The underdeveloped portions of the heart cannot get oxygenated blood to the rest of the body. Instead, the right side of the heart has to pump blood to the lungs and the rest of the body at the same time. The result is dangerously low oxygenated bloodflow to vital organs. Without treatment, babies with HLHS will die within a few weeks of birth.
In many cases, doctors diagnose HLHS during routine prenatal ultrasounds. That allows parents and doctors to plan for treatment right after the baby is born. If you know your baby has HLHS, your doctor may recommend planning your delivery at a hospital with a pediatric cardiologist available facilities to manage the condition.
If ultrasounds don’t reveal HLHS, parents and doctors may not realize anything is wrong right away. It can take several days for symptoms to start. Symptoms include:
- Bluish tint to the skin
- Cold hands and feet
- Low output of urine
- Metabolic acidosis
- Poor suckling and feeding
- Pounding heart
- Problems breathing
- Weak pulse
If your baby has these symptoms, your doctor may use testing such as EKG, X-rays, or cardiac catheterization to diagnose HLHS.
What Operations Do Babies With Hypoplastic Left Heart Syndrome Need?

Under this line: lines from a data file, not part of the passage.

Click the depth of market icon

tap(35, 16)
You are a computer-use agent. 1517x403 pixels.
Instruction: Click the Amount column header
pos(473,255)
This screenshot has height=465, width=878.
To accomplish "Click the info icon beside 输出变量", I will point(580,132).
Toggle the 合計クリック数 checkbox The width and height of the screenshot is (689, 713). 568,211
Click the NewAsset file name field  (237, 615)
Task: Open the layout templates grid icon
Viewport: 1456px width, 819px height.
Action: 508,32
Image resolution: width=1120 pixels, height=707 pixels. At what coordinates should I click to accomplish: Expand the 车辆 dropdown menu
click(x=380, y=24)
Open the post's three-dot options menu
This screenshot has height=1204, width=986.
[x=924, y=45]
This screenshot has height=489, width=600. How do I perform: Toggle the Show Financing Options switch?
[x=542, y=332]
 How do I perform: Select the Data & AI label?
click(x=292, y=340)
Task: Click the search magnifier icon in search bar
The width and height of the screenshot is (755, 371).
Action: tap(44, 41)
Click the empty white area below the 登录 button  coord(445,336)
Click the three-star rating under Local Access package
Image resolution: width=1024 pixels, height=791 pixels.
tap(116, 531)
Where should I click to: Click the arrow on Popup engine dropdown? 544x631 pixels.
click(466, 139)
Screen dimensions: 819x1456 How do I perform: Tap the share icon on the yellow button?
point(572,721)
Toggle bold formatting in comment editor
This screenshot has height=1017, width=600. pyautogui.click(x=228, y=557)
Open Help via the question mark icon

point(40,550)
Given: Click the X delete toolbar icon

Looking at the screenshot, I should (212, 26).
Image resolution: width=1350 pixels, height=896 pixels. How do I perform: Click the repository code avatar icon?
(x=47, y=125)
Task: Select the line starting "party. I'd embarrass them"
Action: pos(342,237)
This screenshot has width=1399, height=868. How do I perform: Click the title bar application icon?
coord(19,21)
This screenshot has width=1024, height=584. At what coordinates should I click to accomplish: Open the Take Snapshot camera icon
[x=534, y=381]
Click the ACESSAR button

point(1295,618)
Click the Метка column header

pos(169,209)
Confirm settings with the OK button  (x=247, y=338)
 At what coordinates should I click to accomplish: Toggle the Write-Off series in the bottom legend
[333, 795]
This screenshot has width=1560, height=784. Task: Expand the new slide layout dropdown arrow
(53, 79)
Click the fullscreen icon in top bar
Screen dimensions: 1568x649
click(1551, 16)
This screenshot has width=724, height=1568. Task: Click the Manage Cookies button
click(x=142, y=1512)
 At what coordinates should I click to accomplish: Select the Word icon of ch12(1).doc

One hypoplastic left heart syndrome treatment is a Norwood procedure. The purpose of the Norwood operation is to reconstruct the heart so it can work more effectively. First, doctors make it possible for the right side of the heart to pump oxygenated blood to both the lungs and the rest of the body. Then, they combine the main pulmonary artery and aorta so they carry blood to the body. They disconnect the branching pulmonary arteries that typically carry blood to the lungs. They then place a shunt between the main branch of the pulmonary artery and the lungs to carry blood to the lungs.
The Norwood procedure stabilizes the baby’s heart function for the short term. Babies can go home within a few weeks of the initial operation. They may need medication and attentive care for the next few months. Your doctor can tell you what your baby will need after the first surgery. As the baby grows, doctors will do two other operations to improve how blood circulates in the body.
The second operation is called a Hemi-Fontan procedure or a Glenn procedure. Babies typically have this surgery when they are between 3 and 6 months old.
For this operation, doctors disconnect the vena cava, which is a large vein that carries deoxygenated blood from the upper body back to the heart. They will reconnect the vein to the pulmonary artery instead of the heart itself. After this operation, deoxygenated blood will go directly to the lungs instead of passing through the heart first.
The final operation is called the Fontan procedure. Doctors usually perform this operation when a child is between 1.5 and 3 years old.
In the Fontan procedure, doctors disconnect the inferior vena cava, which is a large vein that carries deoxygenated blood from the lower body into the heart. They then connect it directly to the pulmonary artery, much as they did with the superior vena cava in the Glenn procedure. Once this operation is complete, all of the child’s deoxygenated blood goes to the lungs without passing through the heart.
What Is the Prognosis for Children After a Norwood Procedure?
The most critical period for babies with HLHS is the time between the Norwood and Glenn procedures. Their health may be fragile, and they will need extensive follow-up care for the next several months.
Experts estimate that 75% of babies recover from the Norwood procedure and survive until they can have the second stage of reconstructive surgery. Survival rates for children who undergo the Glenn and Fontan procedures are 90%.
All children born with HLHS will need lifelong care. Some people with HLHS lead relatively normal lives with few striations. Other people have abnormal heart rhythms or low oxygen levels that restrict their activities. Some develop weak or leaking blood vessels later in life. They will need to see a cardiologist regularly to manage any complications that arise.
If your child has HLHS, talk to your doctor about what treatment they need. They can direct you to experts who will provide the best care for your baby.